** WHAT IS ASKED **
Retype the lines below, from the first one up to and including the line with "Looking at the screenshot, I should click(x=339, y=325).", keeping every character the same.
· · · · ·
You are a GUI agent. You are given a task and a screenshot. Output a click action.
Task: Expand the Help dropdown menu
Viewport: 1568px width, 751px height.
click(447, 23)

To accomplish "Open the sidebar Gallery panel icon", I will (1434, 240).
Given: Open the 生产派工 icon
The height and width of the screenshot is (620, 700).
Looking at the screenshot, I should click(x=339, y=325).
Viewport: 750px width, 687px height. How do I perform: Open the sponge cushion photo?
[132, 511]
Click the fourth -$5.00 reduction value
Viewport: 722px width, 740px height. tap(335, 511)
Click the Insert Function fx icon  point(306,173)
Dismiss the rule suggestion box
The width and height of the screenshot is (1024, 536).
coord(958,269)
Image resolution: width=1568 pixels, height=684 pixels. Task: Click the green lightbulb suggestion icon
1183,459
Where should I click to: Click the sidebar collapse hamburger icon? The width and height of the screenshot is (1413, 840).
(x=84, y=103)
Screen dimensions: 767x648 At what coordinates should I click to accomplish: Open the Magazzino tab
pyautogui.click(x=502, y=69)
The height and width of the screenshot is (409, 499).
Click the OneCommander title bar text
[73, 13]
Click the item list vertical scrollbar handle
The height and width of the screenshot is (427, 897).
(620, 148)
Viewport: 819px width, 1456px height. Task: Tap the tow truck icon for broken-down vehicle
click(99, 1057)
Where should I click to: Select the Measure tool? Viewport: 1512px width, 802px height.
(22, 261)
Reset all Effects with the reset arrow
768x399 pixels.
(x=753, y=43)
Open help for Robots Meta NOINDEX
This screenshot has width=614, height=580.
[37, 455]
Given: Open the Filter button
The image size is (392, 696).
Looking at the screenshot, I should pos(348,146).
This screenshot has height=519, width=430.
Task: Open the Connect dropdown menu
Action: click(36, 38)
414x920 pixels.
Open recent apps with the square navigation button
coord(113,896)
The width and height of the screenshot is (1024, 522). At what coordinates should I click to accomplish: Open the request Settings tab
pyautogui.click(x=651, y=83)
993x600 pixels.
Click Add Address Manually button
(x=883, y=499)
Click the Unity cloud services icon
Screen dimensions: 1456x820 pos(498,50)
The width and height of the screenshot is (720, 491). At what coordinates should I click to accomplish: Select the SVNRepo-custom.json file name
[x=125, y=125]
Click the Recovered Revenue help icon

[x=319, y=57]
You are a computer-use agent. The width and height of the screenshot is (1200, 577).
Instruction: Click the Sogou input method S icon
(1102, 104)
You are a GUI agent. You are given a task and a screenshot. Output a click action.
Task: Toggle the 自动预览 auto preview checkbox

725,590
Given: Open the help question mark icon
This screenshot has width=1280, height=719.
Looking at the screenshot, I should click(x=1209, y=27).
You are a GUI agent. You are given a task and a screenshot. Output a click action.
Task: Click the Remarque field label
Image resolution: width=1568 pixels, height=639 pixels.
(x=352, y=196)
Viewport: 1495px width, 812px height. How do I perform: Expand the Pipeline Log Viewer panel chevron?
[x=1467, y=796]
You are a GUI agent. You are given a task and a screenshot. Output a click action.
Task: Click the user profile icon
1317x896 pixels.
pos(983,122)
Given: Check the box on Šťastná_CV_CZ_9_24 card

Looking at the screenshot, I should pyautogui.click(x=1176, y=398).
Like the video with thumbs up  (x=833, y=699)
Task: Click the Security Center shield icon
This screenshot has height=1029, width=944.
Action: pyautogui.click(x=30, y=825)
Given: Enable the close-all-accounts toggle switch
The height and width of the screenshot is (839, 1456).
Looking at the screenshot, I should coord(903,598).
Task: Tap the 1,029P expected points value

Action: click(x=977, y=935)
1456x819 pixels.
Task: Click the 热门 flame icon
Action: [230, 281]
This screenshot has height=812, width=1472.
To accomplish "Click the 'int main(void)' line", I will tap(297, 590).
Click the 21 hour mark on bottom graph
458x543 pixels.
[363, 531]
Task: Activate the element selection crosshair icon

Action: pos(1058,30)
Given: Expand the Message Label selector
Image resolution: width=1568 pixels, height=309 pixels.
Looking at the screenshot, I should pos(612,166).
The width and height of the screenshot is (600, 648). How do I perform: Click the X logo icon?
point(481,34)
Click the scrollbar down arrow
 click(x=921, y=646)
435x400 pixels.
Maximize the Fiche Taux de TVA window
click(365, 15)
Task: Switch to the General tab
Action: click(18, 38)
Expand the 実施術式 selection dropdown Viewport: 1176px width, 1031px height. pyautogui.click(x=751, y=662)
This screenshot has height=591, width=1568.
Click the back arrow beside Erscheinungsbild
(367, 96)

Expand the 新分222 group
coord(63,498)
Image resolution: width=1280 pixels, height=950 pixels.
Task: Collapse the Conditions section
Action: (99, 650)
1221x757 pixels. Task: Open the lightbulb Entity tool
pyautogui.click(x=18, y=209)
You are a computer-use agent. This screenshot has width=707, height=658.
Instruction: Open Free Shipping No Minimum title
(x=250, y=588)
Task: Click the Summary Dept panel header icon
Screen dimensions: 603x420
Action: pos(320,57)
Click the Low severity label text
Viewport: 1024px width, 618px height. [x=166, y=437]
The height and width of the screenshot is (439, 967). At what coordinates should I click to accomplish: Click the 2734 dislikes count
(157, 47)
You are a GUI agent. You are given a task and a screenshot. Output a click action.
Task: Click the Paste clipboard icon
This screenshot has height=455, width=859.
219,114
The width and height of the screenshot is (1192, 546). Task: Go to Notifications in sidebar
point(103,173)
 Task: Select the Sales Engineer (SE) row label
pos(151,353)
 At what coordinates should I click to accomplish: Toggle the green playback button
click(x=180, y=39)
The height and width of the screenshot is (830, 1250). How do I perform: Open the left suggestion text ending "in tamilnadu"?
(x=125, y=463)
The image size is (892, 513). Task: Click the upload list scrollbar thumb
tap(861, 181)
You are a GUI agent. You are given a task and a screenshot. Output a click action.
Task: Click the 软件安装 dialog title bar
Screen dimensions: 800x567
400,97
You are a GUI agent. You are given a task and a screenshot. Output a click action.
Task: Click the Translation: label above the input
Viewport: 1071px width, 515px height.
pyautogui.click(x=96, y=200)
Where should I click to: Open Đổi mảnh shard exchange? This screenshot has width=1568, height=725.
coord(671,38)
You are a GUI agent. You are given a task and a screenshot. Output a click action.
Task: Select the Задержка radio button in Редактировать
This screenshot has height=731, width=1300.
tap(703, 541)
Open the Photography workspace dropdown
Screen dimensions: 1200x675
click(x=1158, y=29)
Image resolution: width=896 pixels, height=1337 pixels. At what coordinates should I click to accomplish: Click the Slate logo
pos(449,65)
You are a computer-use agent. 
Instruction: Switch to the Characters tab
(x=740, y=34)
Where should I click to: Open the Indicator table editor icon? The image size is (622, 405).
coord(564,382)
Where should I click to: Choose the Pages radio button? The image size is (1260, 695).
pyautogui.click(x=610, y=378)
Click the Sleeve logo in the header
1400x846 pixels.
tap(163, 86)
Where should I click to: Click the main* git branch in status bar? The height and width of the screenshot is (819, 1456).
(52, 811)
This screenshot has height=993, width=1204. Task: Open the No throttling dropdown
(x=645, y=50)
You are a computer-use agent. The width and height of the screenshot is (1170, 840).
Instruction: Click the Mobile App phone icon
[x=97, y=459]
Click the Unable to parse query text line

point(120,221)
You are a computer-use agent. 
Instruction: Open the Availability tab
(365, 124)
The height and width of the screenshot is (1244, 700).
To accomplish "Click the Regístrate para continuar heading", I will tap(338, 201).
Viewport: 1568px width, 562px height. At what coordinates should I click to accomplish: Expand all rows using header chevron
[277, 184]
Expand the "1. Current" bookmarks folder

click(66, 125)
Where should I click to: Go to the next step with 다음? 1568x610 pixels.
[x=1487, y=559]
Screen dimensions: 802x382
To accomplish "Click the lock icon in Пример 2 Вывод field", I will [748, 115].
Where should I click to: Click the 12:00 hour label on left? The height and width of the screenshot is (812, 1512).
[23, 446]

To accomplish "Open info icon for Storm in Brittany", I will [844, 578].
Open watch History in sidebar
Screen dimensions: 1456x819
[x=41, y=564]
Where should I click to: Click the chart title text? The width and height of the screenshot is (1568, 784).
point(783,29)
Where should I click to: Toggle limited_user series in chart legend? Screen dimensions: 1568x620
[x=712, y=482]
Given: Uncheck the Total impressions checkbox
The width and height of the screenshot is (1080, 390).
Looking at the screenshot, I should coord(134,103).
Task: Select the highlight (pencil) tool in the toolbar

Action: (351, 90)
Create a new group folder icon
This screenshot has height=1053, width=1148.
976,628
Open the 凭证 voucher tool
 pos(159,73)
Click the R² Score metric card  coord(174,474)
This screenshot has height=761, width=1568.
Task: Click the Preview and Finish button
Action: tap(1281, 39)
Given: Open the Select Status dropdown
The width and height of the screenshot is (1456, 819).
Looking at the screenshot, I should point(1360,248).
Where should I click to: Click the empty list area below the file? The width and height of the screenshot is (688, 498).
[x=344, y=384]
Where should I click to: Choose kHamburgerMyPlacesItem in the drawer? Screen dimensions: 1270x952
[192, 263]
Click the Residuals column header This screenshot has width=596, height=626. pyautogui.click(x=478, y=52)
· · · · ·
** OUTPUT **
You are a GUI agent. You are given a task and a screenshot. Output a click action.
Task: Expand the Help dropdown menu
Viewport: 1568px width, 751px height.
click(447, 23)

To accomplish "Open the sidebar Gallery panel icon", I will (1434, 240).
Given: Open the 生产派工 icon
The height and width of the screenshot is (620, 700).
Looking at the screenshot, I should click(x=339, y=325).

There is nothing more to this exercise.